Growing Up Artistic in Nyack: Edward Hopper House

BY JANIE ROSMAN

While many recognize Nyack native Edward Hopper’s paintings of seemingly expressionless figures in lonely, sad scenes, fewer may be familiar with his early work.
Visualizing young Hopper growing up in Nyack — as depicted in his drawings — brings clarity to how the public understands him, said Edward Hopper House Museum & Study Center Executive Director Kathleen Motes Bennewitz. Since coming on board in October 2021, Bennewitz has taken the museum in a new direction, connecting the surrounding community more closely with Hopper’s life.
That’s the framework of the museum’s current exhibit, on view through March 26, titled Edward Hopper’s Boyhood on the Hudson River & Emerging Artistic Vision, which features art that hasn’t been seen before by the public.
Hopper and older sister Marion grew up in the 1858 Victorian home on North Broadway built by their grandparents, John DeWint Smith and Martha Griffiths Smith. He walked around the village sketching storefronts, streetscapes, shipbuilding yards, and boats on the Hudson River. Their father, Garrett Henry Hopper, operated a dry goods store (site of Grace’s Thrift Shop) a few blocks south, retiring in 1913.
The family read classics, journals and novels, bringing to bear an artistic influence. Some of the drawings are by early ancestors of his mother, Elizabeth Smith Hopper, matron of the house who shaped her family’s culture. His great-grandfather, Joseph W. Griffiths, helped found the First Baptist Church a few blocks north of their home.

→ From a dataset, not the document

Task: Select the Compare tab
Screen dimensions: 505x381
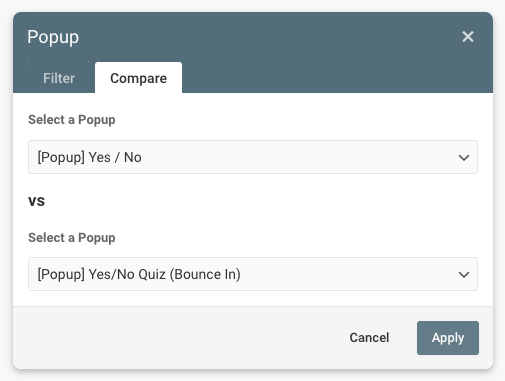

Though their home’s Victorian décor was removed during the late ‘60s and early ‘70s, a small corner vignette installation with wallpaper and wainscoting with a silk gown pays homage to the domestic ambience of the original house, Bennewitz explained.
Hopper commuted to New York City after high school graduation to study illustration and fine art, and later moved to Paris for two years, after which New York City lured him back.
Trips to Nyack became more frequent after he married Josephine Nivison in 1924, as their car was kept in Nyack. As he had done while growing up in Nyack, Hopper continued sketching and scouting locations, now joined by his wife.
After the deaths in the mid- to late-1960s of Hopper, his mother and sister, the family home fell into disrepair but was saved from demolition. In 1971, it became the Edward Hopper House Art Center. In 2000, it was listed on the National Register of Historic Places. The house was rechartered as a museum in 2017, when it became a 501(c)(3) not-for-profit.
The museum’s Arthayer & Ruth Sanborn Gallery is dedicated to Hopper’s work and focuses on his childhood activities, while two other galleries feature rotating exhibitions of artists inspired by Hopper’s legacy, Bennewitz said.

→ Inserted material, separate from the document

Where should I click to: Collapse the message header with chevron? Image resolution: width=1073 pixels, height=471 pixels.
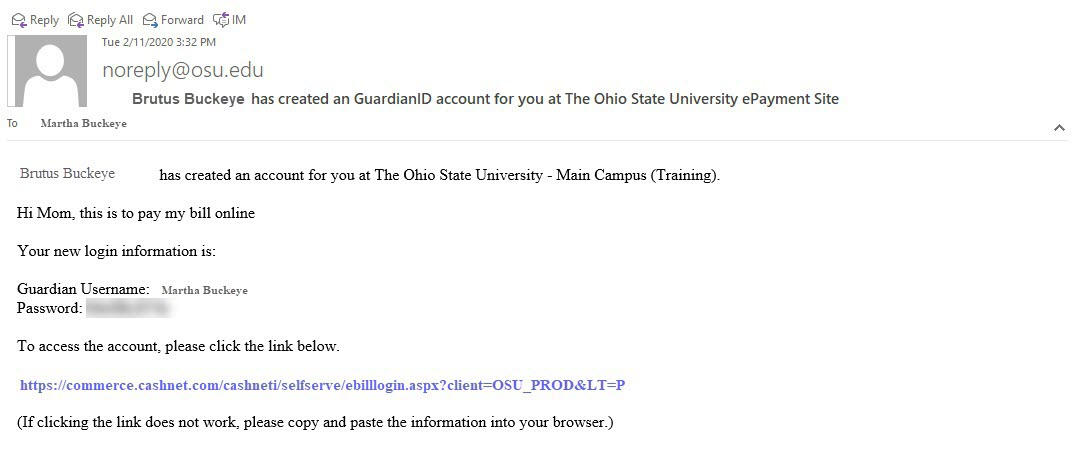pos(1059,127)
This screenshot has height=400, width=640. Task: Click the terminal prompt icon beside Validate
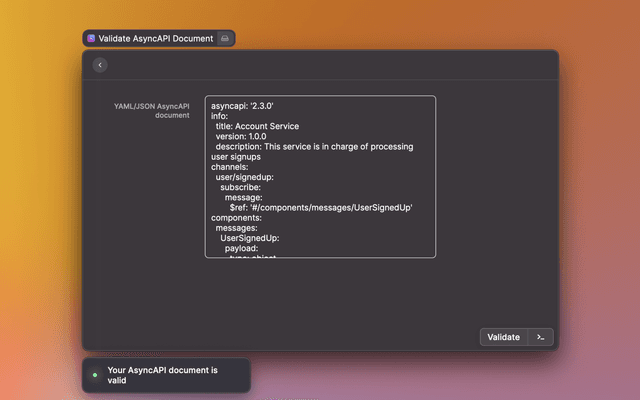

Kids of all ages are invited to work on projects in the second-floor Art Lab, named “Hop into Art”), where the Nighthawks Teen Leadership Program for teen docents meets bi-monthly.
Children can “see Nyack through Hopper’s eyes” by using a kit titled Would Be Artist Walking Tour & Activities. It includes drawing materials, a backpack and a sketchbook to use as youngsters venture into the Village. There are four themed and self-guided tour maps that begin at the museum. Questions and activities correspond to each route, plus the kids have a keepsake in the scenes they sketched.
A grant from the Rockland County Department of Economic Development and Tourism helps subsidize the museum’s tour maps and marketing materials.
Where to Go
Edward Hopper’s Boyhood on the Hudson River & Emerging Artistic Vision
Through March 26, 2023
Edward Hopper House Museum and Study Center
82 North Broadway, Nyack 10960
(845) 358-0774
EdwardHopperHouse.org
Hours (as of January) > Thursday and Friday, 1 p.m. to 5 p.m.; Saturday and Sunday, 12 noon to 5 p.m.
Walking Tours from Hopper House
- South on Broadway to where Hopper’s father had a dry goods store (now Grace’s Thrift Shop)
- To the Hudson River, this tour presents young Hopper and friends as the Three Commodores who go sailing and enjoy other boat recreation, with insignia flags
- Around Marion Street (the site of his and his sister’s first primary school)
- North to the building Hopper painted that’s next to a deli (in development)
Janie Rosman is a freelance writer and editor based in Westchester whose work appears in local and regional publications.